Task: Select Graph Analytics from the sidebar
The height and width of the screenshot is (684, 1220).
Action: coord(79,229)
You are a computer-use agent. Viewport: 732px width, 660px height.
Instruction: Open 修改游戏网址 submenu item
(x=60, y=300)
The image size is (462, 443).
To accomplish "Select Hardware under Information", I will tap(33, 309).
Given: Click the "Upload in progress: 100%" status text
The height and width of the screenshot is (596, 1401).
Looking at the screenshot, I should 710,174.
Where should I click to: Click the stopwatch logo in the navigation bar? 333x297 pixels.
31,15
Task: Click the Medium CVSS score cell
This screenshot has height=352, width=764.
==*==
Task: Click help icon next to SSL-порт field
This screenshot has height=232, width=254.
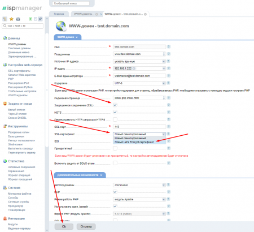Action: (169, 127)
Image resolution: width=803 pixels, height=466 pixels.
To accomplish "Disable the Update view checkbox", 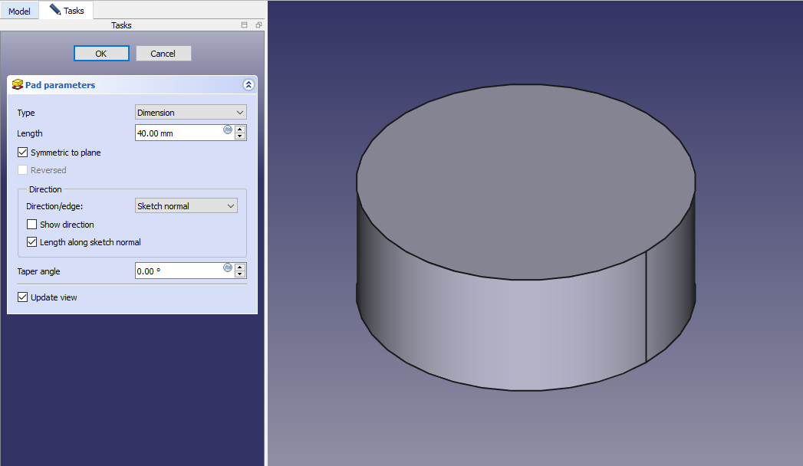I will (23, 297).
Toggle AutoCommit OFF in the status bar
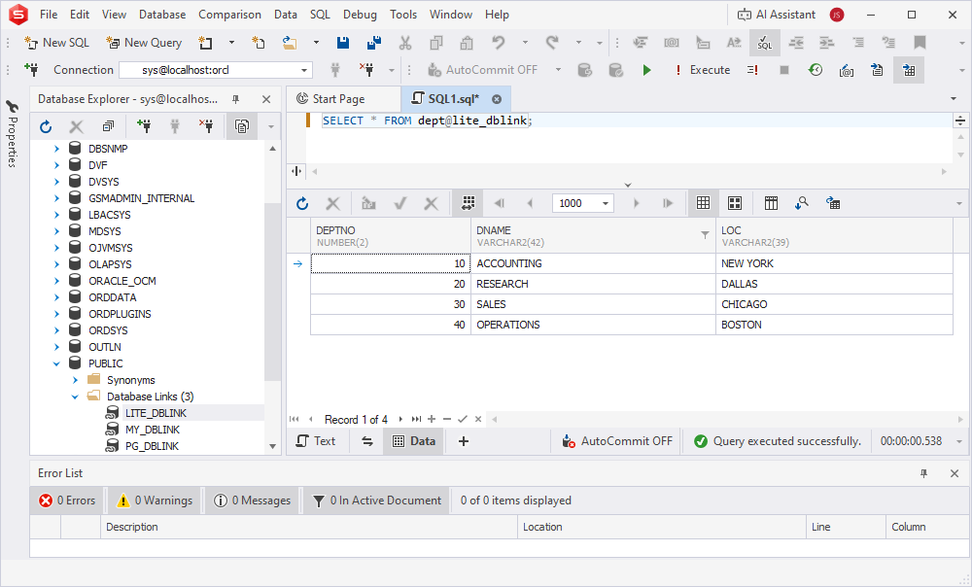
==*==
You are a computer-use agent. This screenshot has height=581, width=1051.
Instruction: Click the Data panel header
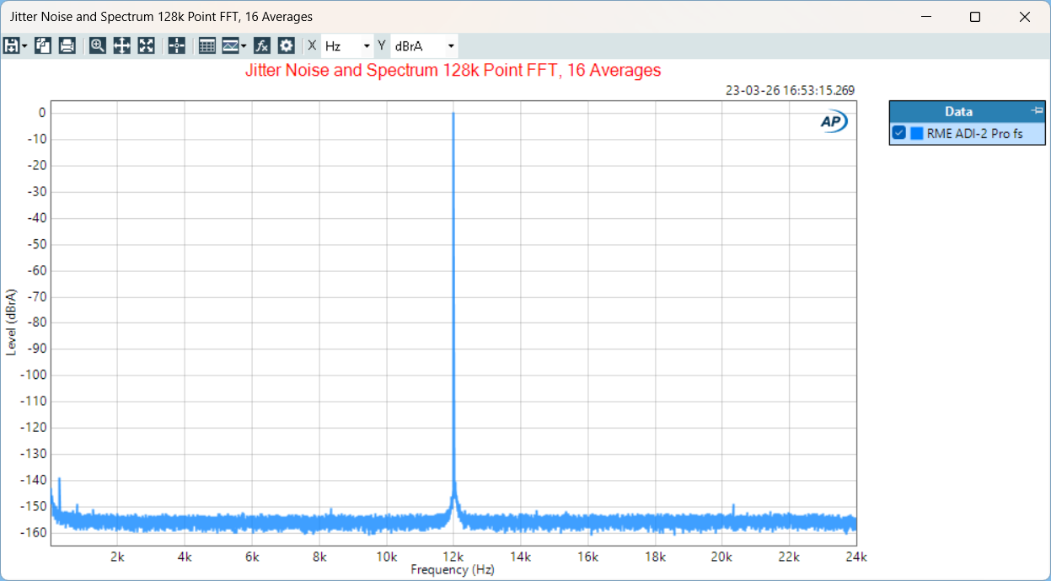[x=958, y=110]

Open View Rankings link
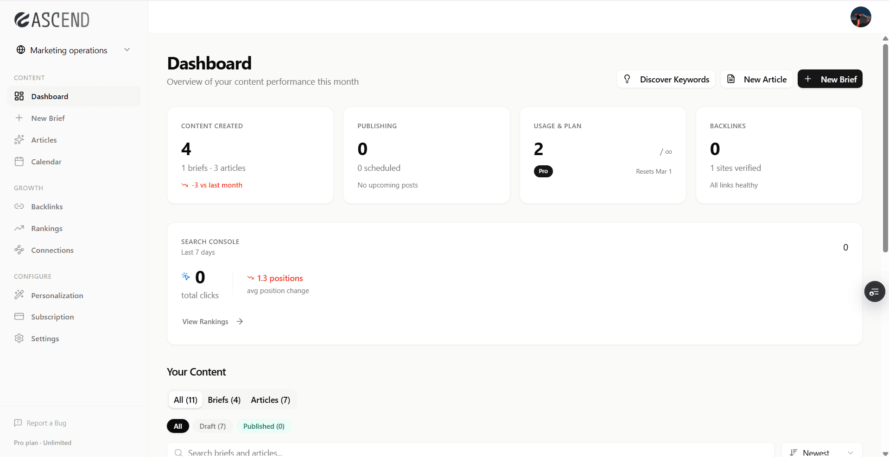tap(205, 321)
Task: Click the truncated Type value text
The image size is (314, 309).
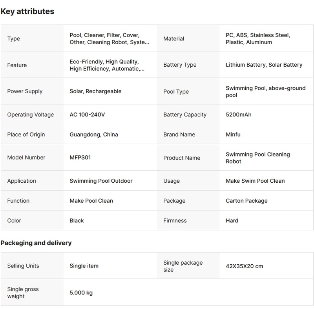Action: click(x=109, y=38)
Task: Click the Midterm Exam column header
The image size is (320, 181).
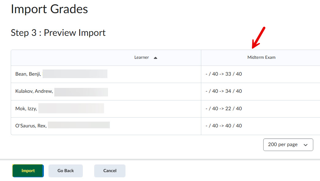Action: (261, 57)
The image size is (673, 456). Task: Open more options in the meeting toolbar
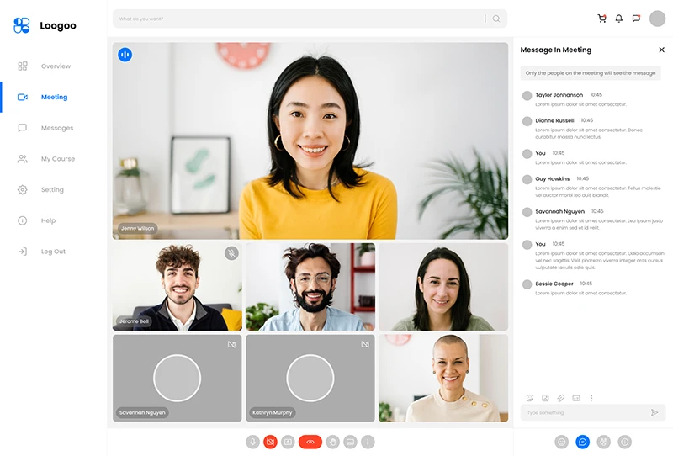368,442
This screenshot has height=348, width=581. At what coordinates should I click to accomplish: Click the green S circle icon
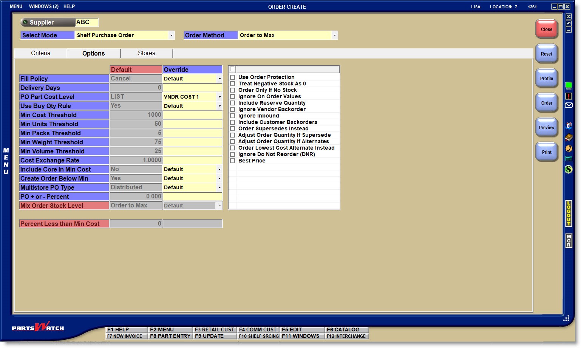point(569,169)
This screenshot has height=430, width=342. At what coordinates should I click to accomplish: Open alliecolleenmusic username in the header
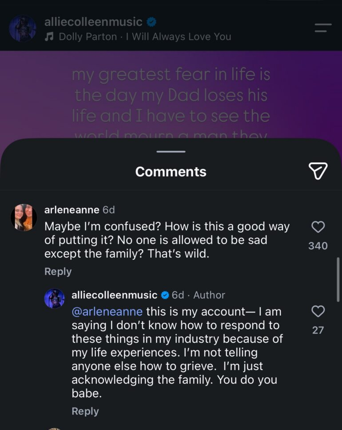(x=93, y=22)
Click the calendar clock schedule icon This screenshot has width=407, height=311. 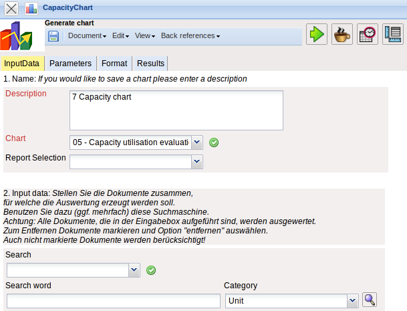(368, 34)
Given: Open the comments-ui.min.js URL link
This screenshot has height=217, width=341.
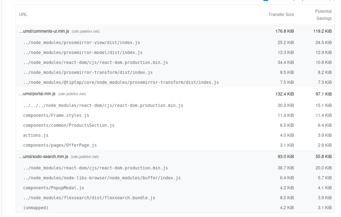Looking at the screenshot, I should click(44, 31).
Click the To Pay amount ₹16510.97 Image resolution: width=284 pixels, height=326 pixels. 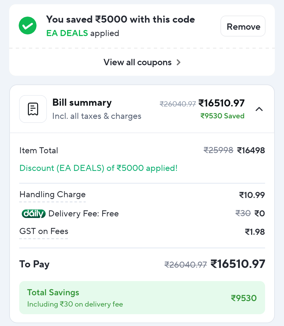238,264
==*==
### EXERCISE INSTRUCTIONS:
Replace "Task" with "Goal" in the lines starting at the one that has "Task: Select Graph Analytics from the sidebar" and ending after the one that has "This screenshot has height=352, width=764.". Leave everything else in those lines as it is.

### EXERCISE ANSWER:
Goal: Select Graph Analytics from the sidebar
The height and width of the screenshot is (684, 1220).
Action: coord(79,229)
You are a computer-use agent. Viewport: 732px width, 660px height.
Instruction: Open 修改游戏网址 submenu item
(x=60, y=300)
The image size is (462, 443).
To accomplish "Select Hardware under Information", I will tap(33, 309).
Given: Click the "Upload in progress: 100%" status text
The height and width of the screenshot is (596, 1401).
Looking at the screenshot, I should 710,174.
Where should I click to: Click the stopwatch logo in the navigation bar? 333x297 pixels.
31,15
Goal: Click the Medium CVSS score cell
This screenshot has height=352, width=764.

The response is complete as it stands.